Your reply should consist only of the lines from the one with "Tap the blue @zetianzzz mention" through the end of the entries, transcribed exactly. Pictures stay out.

+-------+

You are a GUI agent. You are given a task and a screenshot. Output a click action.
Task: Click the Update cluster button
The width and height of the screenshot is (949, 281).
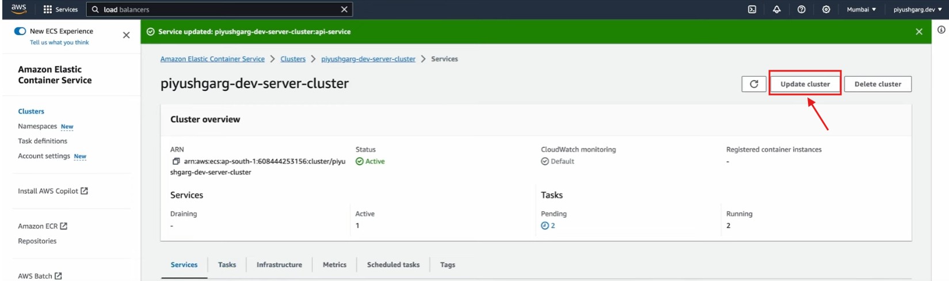pos(805,84)

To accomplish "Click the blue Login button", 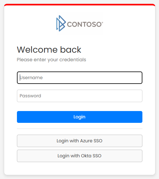I will [80, 117].
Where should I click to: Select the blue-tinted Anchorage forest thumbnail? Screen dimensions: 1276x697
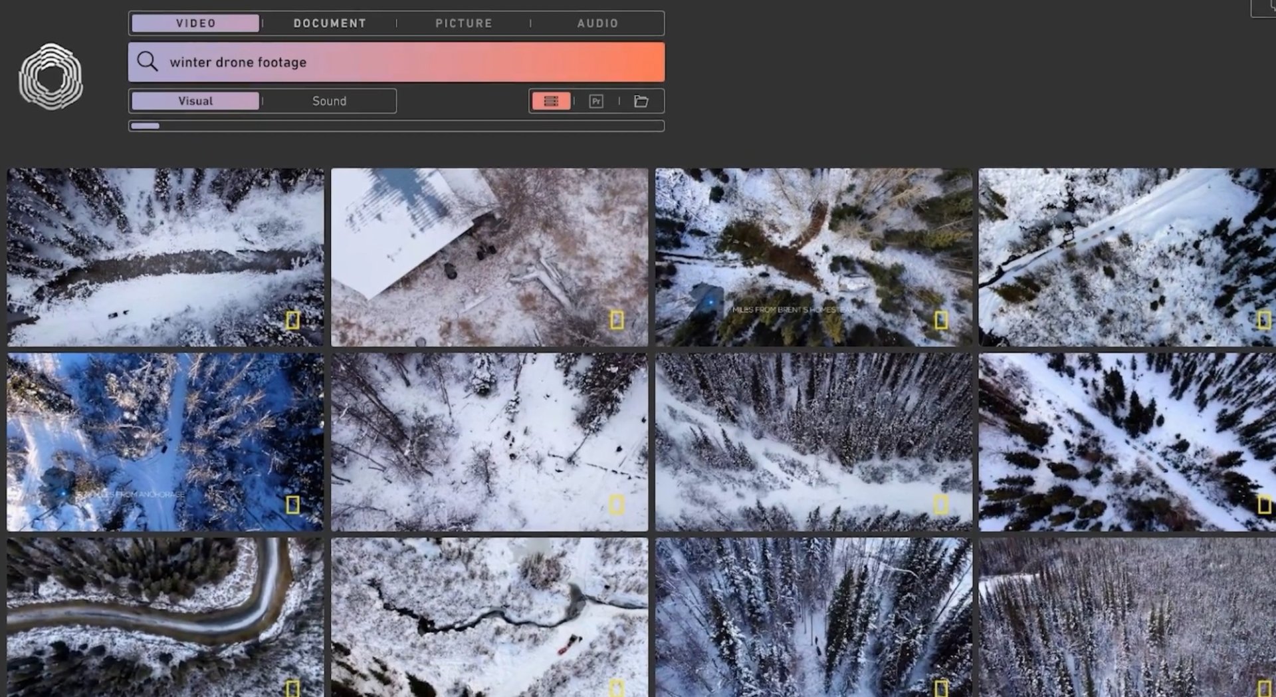coord(165,442)
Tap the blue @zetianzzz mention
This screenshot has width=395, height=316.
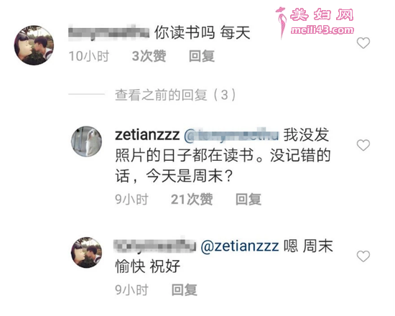coord(240,246)
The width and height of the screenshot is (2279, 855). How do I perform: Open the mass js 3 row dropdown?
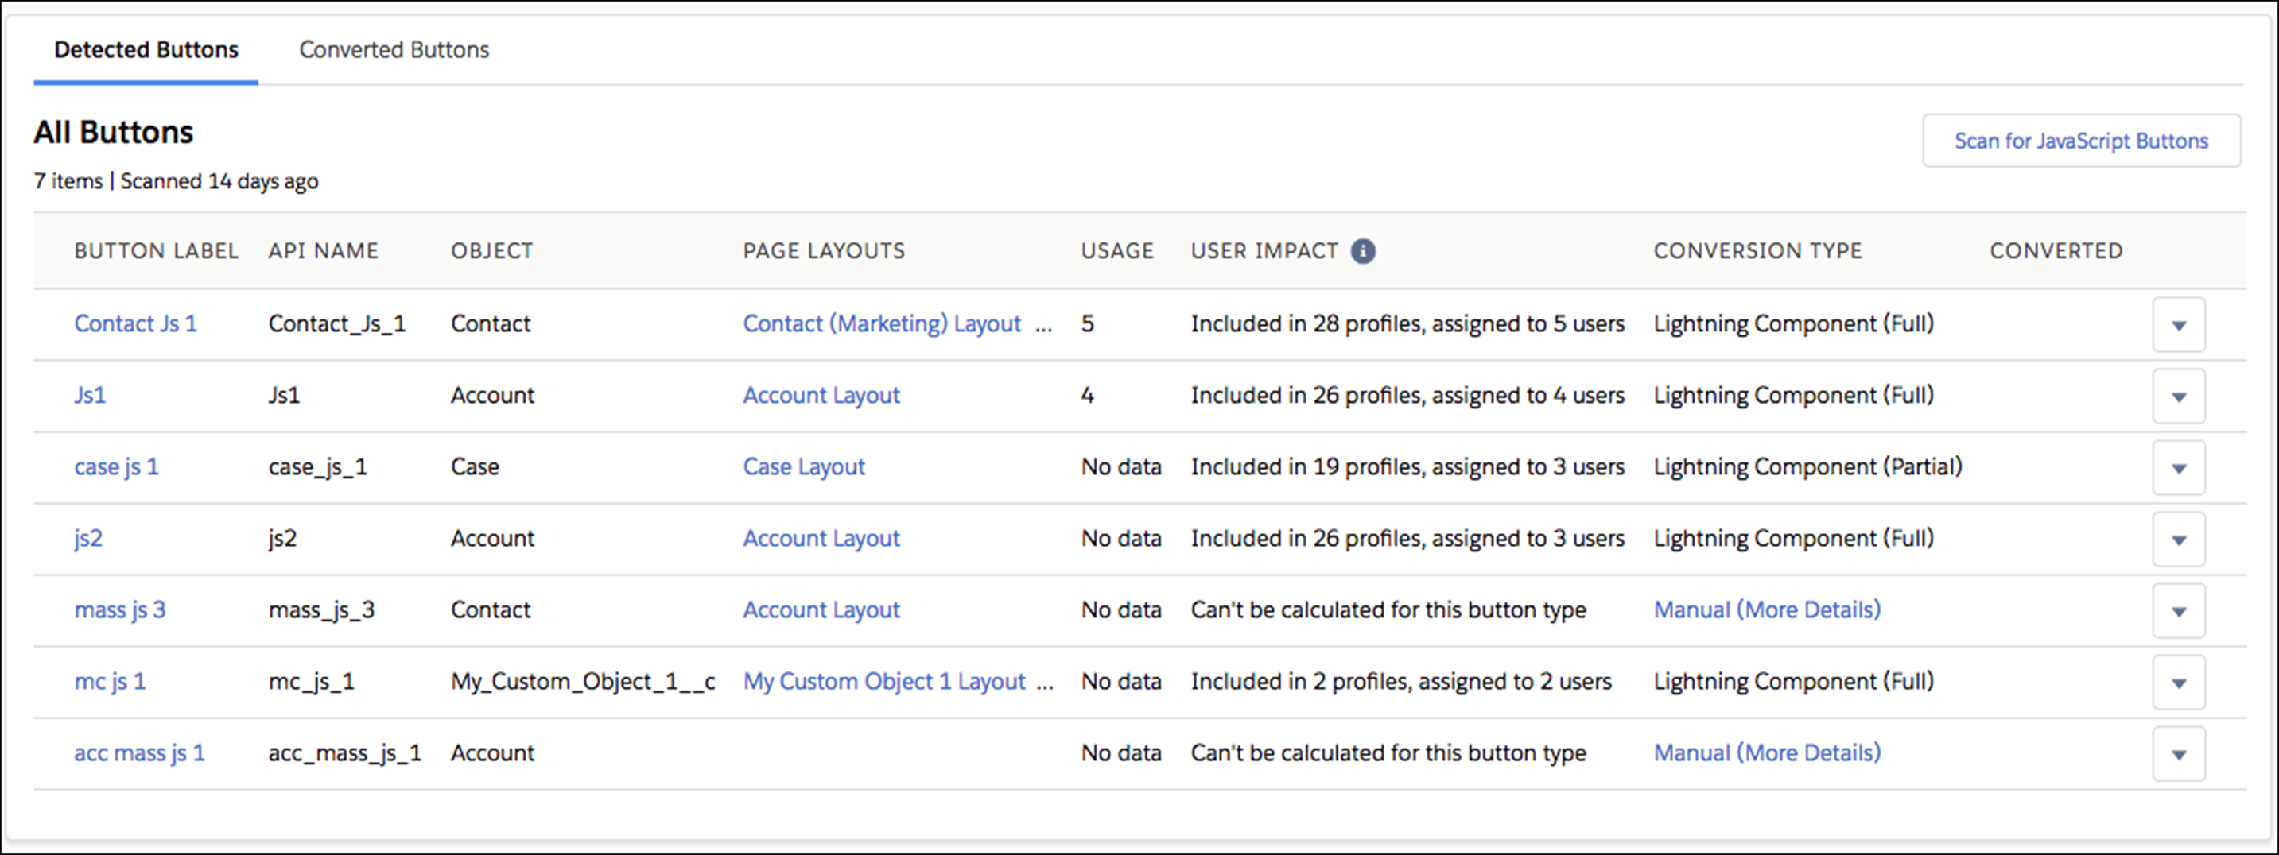[x=2178, y=611]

+-------+

◆ **Written response**:
Tap the blue @zetianzzz mention
This screenshot has width=395, height=316.
coord(240,246)
The width and height of the screenshot is (2279, 855). How do I perform: Open the mass js 3 row dropdown?
[x=2178, y=611]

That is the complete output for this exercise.